## TASK GOAL:
Please repeat every record exactly, leaving out any pictures.

## ENTRIES SHOWN:
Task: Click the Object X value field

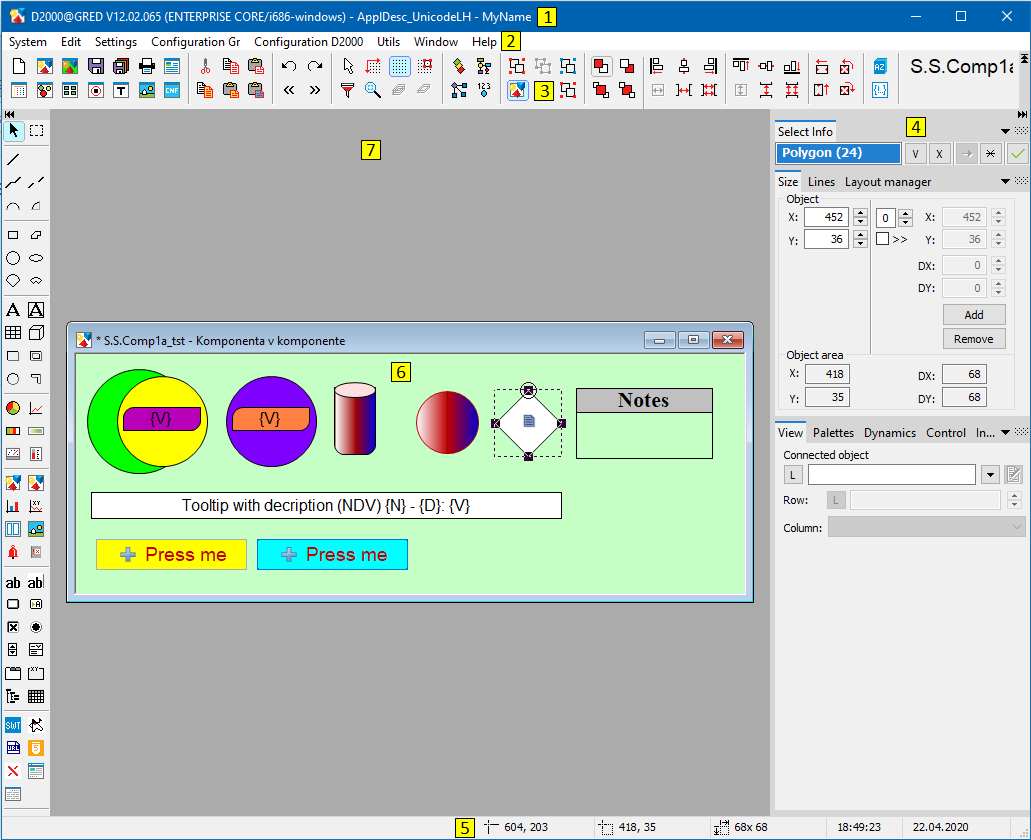Action: point(826,217)
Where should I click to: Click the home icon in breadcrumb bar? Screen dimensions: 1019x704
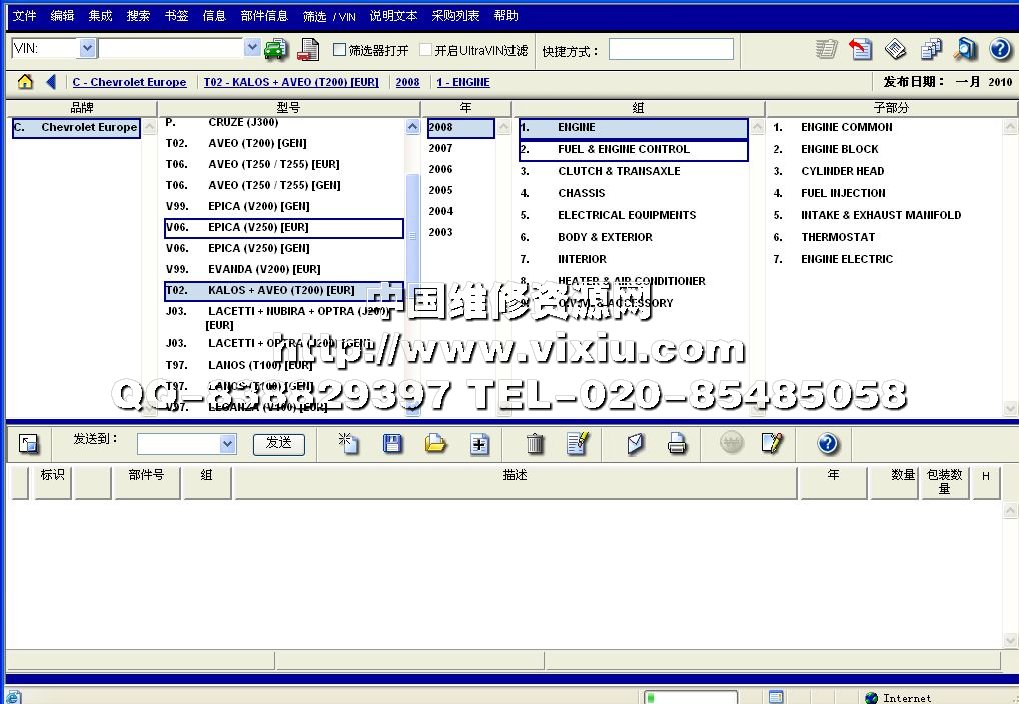25,82

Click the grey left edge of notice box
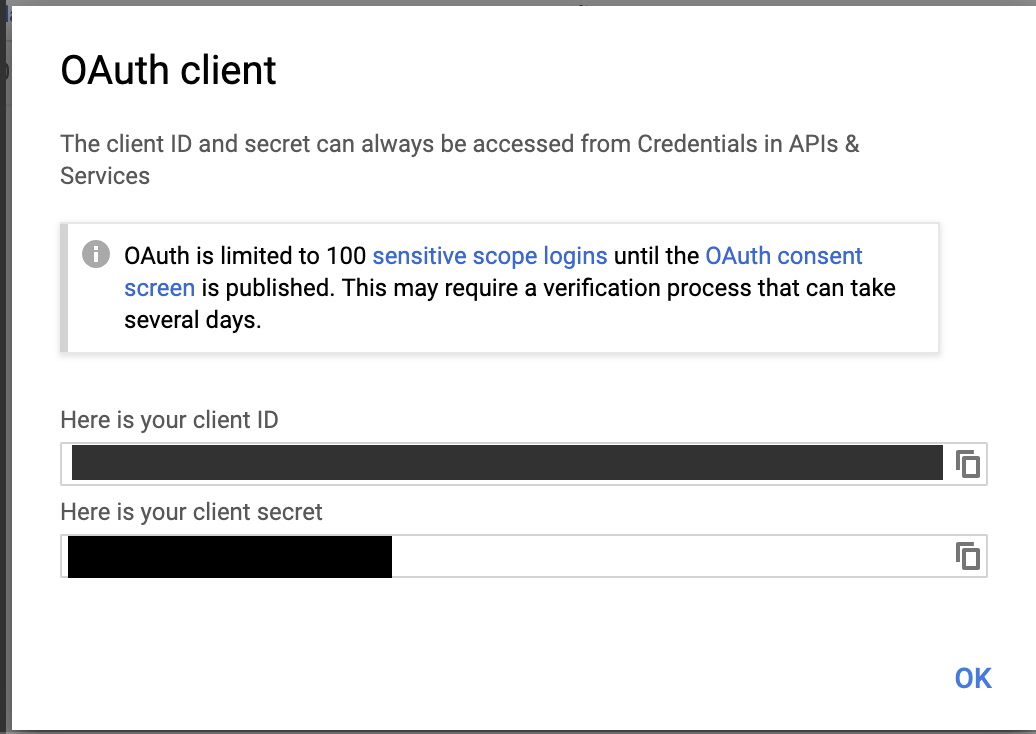[64, 288]
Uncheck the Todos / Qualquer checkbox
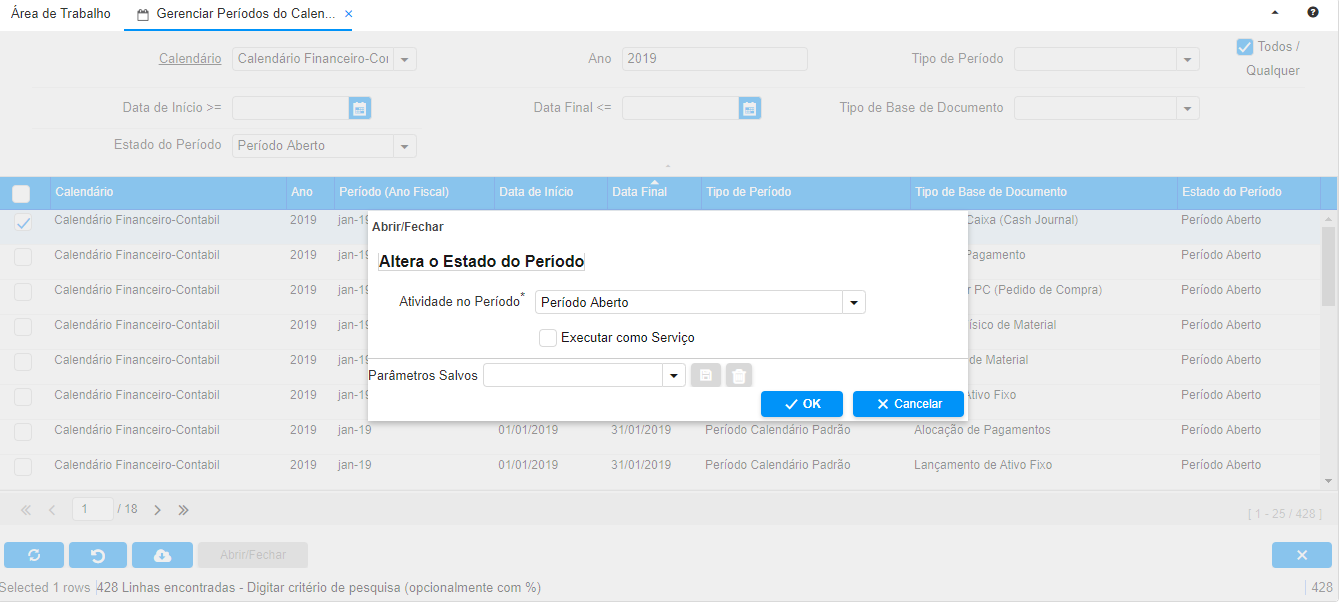The height and width of the screenshot is (602, 1339). pyautogui.click(x=1245, y=47)
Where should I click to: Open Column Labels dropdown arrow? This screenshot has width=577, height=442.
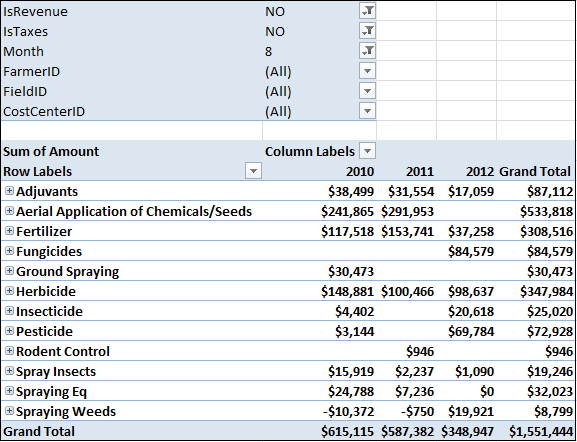[x=367, y=151]
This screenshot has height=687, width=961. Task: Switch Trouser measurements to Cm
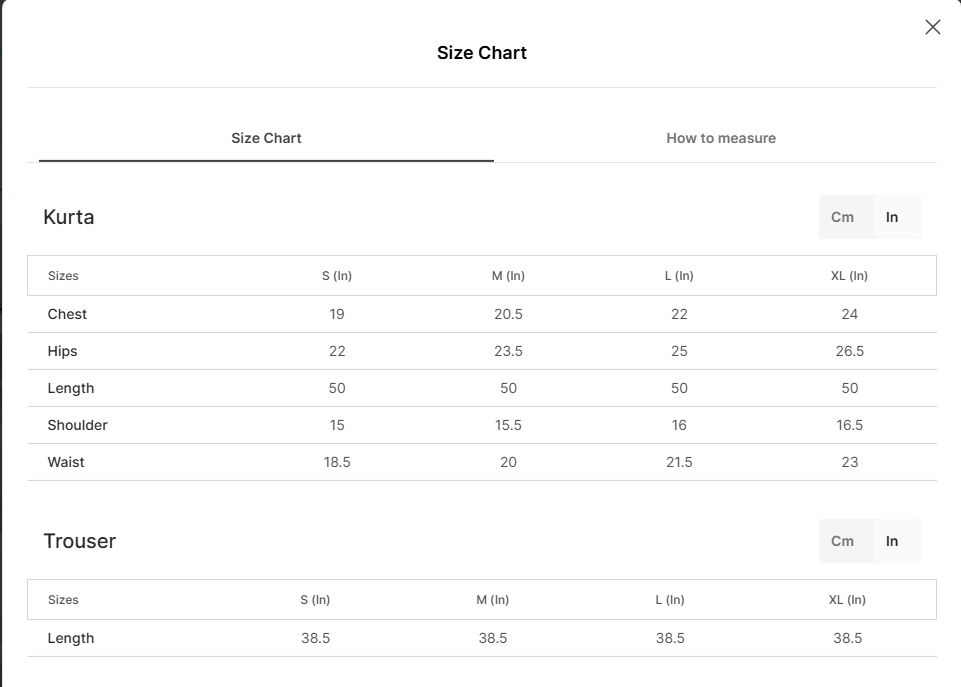843,541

## ANSWER AREA:
Task: Click the Object X value field

Action: point(826,217)
Where should I click to: Click the home icon in breadcrumb bar? Screen dimensions: 1019x704
25,82

Click the grey left edge of notice box
[64, 288]
Uncheck the Todos / Qualquer checkbox
The height and width of the screenshot is (602, 1339). pyautogui.click(x=1245, y=47)
Where should I click to: Open Column Labels dropdown arrow? This screenshot has width=577, height=442.
[x=367, y=151]
This screenshot has height=687, width=961. Task: Switch Trouser measurements to Cm
843,541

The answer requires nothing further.